(SOURCE MATERIAL)

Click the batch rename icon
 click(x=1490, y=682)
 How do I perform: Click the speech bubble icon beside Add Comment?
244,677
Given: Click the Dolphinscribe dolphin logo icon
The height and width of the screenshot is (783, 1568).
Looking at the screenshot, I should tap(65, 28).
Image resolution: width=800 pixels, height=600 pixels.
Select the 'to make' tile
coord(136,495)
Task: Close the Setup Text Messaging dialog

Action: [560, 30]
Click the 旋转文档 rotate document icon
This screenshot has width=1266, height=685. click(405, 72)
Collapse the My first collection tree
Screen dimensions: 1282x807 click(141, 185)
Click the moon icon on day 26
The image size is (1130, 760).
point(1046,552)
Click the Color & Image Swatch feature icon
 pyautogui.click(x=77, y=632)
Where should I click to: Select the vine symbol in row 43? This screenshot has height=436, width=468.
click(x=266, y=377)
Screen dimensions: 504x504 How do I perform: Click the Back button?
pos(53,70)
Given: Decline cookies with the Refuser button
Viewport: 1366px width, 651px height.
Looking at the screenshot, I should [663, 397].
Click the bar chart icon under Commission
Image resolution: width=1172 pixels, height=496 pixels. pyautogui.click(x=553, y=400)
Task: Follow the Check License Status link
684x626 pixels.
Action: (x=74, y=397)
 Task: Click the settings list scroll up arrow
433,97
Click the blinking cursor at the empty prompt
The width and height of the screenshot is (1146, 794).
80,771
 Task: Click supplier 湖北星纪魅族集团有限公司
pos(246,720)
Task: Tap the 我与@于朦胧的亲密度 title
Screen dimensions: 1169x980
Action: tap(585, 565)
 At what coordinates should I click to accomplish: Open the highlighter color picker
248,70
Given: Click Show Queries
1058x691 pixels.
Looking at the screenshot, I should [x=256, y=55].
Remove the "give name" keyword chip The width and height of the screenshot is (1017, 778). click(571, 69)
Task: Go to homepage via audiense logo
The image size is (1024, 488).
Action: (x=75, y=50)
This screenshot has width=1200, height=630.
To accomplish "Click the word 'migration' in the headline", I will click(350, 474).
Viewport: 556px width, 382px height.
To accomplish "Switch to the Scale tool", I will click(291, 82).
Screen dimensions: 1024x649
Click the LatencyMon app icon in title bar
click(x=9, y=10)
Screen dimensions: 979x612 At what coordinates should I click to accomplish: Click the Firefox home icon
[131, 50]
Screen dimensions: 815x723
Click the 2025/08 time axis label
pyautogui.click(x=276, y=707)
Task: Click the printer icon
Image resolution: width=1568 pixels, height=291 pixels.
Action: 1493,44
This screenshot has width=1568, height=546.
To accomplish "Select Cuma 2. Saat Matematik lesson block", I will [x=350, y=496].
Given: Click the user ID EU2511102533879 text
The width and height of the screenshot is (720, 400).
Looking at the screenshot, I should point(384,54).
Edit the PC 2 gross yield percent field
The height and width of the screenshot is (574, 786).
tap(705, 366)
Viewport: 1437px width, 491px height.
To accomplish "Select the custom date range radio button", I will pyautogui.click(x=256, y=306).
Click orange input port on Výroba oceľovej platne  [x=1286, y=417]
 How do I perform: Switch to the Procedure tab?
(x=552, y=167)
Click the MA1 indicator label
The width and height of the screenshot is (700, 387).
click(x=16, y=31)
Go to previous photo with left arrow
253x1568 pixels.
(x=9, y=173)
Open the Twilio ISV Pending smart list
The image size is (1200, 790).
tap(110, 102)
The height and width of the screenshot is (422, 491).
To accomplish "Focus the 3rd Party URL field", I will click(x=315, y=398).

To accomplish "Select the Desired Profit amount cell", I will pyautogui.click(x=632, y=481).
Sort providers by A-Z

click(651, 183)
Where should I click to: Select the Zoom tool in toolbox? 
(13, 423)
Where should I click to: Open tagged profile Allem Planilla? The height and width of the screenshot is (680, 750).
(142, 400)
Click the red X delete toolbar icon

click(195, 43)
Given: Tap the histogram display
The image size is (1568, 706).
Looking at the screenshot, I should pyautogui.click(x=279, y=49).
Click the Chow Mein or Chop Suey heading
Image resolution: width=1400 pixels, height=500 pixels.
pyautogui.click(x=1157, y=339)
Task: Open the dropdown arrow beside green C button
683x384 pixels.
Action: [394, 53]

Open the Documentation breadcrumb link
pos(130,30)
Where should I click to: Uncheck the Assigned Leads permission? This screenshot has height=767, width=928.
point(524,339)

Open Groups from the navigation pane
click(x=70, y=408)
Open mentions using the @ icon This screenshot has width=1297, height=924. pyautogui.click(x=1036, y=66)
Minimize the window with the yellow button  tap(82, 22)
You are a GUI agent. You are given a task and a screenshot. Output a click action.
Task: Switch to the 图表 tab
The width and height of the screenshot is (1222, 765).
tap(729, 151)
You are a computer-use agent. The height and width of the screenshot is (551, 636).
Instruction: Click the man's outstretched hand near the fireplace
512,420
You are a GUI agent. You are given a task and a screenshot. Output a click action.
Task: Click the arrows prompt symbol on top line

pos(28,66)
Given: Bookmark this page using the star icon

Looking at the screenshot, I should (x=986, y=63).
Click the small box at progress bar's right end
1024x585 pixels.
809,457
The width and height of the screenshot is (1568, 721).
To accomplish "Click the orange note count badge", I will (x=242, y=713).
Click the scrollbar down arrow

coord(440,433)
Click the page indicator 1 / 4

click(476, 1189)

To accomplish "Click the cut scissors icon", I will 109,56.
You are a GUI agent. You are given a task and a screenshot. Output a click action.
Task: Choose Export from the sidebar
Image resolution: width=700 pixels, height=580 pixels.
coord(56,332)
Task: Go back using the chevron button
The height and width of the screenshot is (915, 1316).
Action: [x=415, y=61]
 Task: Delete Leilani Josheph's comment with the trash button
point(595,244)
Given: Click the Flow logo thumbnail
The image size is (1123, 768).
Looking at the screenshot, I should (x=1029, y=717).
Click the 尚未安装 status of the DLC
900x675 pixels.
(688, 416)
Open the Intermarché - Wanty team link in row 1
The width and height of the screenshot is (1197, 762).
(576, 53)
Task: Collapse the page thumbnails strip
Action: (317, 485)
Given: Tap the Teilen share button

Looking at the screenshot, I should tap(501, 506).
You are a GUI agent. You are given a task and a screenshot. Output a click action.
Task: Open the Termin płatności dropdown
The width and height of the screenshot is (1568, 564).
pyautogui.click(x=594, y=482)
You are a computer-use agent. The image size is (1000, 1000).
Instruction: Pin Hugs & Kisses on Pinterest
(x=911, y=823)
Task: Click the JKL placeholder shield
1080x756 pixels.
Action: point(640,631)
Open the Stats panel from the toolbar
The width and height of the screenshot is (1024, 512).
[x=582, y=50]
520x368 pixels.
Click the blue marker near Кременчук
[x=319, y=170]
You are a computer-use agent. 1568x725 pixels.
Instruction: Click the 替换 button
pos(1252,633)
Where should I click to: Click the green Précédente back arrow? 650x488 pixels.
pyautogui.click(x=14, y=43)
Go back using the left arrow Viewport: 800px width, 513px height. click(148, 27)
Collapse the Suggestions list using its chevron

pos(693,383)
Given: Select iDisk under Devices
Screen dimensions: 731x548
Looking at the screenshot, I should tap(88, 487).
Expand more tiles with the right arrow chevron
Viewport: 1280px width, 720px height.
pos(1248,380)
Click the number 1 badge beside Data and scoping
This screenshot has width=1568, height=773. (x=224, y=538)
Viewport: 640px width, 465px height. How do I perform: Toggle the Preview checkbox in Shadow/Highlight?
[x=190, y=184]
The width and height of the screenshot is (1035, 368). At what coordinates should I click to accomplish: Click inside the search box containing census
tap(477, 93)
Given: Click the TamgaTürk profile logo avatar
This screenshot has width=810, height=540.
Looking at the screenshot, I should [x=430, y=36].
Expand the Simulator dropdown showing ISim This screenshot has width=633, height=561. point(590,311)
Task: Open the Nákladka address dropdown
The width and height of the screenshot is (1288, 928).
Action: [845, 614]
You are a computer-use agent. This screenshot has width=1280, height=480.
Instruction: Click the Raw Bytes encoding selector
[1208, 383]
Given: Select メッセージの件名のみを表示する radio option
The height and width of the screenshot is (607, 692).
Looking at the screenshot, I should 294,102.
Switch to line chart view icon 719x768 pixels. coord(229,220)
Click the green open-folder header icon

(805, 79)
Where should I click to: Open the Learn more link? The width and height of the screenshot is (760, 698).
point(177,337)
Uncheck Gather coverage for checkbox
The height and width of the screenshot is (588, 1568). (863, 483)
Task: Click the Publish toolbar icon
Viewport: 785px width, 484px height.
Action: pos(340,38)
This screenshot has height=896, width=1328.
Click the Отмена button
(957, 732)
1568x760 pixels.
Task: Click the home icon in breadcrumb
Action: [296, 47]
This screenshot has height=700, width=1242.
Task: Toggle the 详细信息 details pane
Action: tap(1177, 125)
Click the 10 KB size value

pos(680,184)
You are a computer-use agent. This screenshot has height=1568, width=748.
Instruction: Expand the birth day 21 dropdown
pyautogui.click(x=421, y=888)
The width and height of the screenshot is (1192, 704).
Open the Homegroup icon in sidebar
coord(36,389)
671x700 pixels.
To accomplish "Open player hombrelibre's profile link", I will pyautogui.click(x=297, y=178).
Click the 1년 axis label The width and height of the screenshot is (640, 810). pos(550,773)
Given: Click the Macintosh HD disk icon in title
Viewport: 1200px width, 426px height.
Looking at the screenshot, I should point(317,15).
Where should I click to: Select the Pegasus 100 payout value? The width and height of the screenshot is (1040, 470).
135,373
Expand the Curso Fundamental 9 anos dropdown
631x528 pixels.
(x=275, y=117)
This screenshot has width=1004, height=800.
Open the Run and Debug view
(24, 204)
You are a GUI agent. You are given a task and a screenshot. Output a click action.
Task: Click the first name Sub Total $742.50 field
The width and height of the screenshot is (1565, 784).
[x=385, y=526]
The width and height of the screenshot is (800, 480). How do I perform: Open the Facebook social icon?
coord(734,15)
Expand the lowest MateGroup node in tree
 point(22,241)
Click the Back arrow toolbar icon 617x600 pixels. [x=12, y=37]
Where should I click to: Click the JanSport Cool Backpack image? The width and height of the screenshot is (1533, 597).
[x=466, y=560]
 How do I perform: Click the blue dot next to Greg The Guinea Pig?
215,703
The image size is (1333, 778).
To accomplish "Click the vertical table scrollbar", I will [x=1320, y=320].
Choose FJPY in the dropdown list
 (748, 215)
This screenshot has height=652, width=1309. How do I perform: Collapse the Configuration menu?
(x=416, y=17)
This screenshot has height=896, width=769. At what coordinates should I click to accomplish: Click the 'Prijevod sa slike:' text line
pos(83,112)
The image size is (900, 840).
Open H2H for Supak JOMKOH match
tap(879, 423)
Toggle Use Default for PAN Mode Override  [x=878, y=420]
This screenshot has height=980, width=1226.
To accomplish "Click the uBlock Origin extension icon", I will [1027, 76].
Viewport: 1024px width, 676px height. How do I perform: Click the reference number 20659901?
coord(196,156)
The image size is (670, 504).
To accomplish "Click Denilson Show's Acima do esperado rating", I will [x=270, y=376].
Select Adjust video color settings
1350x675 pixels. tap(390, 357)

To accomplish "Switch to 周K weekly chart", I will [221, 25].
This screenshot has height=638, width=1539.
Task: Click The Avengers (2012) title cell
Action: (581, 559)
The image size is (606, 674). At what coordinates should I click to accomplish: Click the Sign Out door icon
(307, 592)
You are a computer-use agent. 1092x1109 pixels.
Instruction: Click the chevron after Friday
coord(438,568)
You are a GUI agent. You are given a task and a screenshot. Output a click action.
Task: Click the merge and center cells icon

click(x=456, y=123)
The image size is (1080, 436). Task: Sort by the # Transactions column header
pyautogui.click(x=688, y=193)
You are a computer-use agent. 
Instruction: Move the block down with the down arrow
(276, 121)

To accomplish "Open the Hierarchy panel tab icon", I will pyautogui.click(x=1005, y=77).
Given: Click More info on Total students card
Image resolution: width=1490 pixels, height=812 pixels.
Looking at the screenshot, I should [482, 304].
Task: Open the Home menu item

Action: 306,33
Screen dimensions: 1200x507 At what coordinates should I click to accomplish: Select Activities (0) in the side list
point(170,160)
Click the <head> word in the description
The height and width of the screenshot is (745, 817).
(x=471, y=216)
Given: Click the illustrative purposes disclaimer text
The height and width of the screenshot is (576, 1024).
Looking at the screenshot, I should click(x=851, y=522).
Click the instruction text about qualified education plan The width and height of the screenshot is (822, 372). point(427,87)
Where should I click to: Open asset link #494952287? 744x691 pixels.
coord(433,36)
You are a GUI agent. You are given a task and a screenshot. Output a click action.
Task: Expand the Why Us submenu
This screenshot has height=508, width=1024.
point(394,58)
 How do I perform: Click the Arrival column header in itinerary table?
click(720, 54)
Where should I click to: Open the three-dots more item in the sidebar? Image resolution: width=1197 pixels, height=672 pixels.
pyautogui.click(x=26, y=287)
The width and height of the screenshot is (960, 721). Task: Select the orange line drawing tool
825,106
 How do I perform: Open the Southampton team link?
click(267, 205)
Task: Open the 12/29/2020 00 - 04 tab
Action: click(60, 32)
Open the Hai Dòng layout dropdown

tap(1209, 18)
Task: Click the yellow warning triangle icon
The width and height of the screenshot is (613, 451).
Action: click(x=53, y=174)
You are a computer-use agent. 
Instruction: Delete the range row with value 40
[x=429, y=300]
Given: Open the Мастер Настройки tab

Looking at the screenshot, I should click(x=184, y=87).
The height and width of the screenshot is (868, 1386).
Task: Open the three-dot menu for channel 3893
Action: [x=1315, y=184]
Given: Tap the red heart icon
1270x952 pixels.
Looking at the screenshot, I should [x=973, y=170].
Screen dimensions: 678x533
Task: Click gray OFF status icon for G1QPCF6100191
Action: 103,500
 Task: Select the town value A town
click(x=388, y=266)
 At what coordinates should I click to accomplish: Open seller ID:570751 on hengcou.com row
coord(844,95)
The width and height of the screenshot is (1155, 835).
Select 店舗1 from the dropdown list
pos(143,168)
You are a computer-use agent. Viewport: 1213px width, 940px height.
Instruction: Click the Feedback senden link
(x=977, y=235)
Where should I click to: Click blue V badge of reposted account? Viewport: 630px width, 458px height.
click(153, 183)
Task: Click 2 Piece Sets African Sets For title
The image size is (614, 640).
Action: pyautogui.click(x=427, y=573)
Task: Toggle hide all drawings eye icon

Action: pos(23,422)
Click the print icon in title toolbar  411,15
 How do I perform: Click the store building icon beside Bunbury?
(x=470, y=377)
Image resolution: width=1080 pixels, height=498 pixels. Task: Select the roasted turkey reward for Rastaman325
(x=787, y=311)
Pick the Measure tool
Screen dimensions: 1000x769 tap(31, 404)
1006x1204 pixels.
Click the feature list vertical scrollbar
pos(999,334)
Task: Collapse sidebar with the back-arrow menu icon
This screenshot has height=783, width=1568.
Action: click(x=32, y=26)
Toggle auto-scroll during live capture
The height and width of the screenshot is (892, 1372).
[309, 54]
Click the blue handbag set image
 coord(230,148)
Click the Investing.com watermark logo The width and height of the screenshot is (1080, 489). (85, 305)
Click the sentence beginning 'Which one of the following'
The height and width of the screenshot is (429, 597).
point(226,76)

(End SOURCE MATERIAL)

_TASK DIRECTIONS_
What you give back should be only the lines of the records above, starting at the line with "Task: Tap the 我与@于朦胧的亲密度 title" and ending at the line with "Screen dimensions: 1024x649", restated word for word.

_TASK RESULT_
Task: Tap the 我与@于朦胧的亲密度 title
Screen dimensions: 1169x980
Action: tap(585, 565)
 At what coordinates should I click to accomplish: Open the highlighter color picker
248,70
Given: Click Show Queries
1058x691 pixels.
Looking at the screenshot, I should [x=256, y=55].
Remove the "give name" keyword chip The width and height of the screenshot is (1017, 778). click(571, 69)
Task: Go to homepage via audiense logo
The image size is (1024, 488).
Action: (x=75, y=50)
This screenshot has width=1200, height=630.
To accomplish "Click the word 'migration' in the headline", I will click(350, 474).
Viewport: 556px width, 382px height.
To accomplish "Switch to the Scale tool", I will click(291, 82).
Screen dimensions: 1024x649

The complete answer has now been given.